Religious doctors do not care more for the poor

A new study by doctors in the U.S. has found that being religious does not enhance the way a doctor cares for poor patients.

The study suggests that even doctors who consider religion to be a major motivating factor in their lives are no more likely to care for poor, underserved patients than those who have no religious affiliation.

The research was prompted by Dr. Farr Curlin, of the University of Chicago, who is himself a religious person.

Dr. Curlin says he undertook the study because many religions include a call to serve the poor and he was curious to see whether doctors with established religious beliefs were more likely to take care of patients who are poor.

Curlin and his colleagues at Yale New Haven Hospital in Connecticut mailed surveys to 1,820 practicing doctors of whom 63 percent responded.

Questions regarding the role of religion as a motive in the doctors lives provided a measure of "intrinsic religiosity" and the doctors also answered questions about how frequently they attended religious services, the extent they considered themselves to be spiritual, and whether they believed the practice of medicine was a calling.

The team found that doctors who were deemed more religious were no more likely to report caring for underserved patient populations such as the poor, uninsured or on Medicaid, the federal program for the poor.

Dr.
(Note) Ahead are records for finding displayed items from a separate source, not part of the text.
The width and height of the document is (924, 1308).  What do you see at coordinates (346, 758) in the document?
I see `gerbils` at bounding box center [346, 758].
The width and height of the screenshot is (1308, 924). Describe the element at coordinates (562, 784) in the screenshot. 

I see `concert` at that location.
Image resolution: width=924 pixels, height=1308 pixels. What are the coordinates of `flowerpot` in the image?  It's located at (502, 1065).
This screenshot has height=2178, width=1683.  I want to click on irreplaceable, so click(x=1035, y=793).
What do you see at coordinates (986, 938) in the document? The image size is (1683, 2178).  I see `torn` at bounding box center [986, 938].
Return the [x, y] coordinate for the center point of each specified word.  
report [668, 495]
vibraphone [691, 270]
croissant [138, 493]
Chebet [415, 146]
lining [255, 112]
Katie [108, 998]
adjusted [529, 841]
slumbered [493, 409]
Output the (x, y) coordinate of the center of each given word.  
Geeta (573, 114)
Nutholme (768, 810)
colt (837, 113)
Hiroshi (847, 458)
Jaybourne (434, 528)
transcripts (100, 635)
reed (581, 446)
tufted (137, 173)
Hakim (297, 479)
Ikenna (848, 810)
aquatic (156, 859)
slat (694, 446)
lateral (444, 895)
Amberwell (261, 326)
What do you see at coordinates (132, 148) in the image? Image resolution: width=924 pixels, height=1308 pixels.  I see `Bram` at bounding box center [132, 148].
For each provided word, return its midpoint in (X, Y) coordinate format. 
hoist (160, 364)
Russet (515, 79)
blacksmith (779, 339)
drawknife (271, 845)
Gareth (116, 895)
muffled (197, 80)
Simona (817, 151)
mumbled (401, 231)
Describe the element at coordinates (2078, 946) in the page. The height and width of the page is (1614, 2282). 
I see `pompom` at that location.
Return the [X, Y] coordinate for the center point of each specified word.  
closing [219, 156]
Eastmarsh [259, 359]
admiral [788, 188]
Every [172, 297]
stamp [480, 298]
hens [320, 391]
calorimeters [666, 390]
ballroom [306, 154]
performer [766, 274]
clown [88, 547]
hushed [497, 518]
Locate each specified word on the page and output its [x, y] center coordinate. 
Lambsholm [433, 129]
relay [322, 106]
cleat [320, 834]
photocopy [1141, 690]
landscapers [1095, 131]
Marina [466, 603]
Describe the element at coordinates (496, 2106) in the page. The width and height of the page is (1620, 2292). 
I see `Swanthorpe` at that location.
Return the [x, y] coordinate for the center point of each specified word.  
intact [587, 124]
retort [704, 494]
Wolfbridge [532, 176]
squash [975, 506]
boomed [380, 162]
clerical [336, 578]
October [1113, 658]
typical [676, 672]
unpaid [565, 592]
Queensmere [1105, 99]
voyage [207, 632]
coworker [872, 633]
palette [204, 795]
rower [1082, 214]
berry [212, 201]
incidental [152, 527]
Curlin says the study showed that religious physicians are not disproportionately caring for the underserved.

The researchers say the doctors who were more likely to report practice among the underserved included those who were highly spiritual, those who strongly agreed their religious beliefs influenced their practice of medicine and those who strongly agreed the family in which they were raised emphasized service to the poor.

Underserved in regard to health services refers to populations which are disadvantaged because of ability to pay, ability to access care, ability to access comprehensive health care.

The study appears in the July-August issue of the journal Annals of Family Medicine.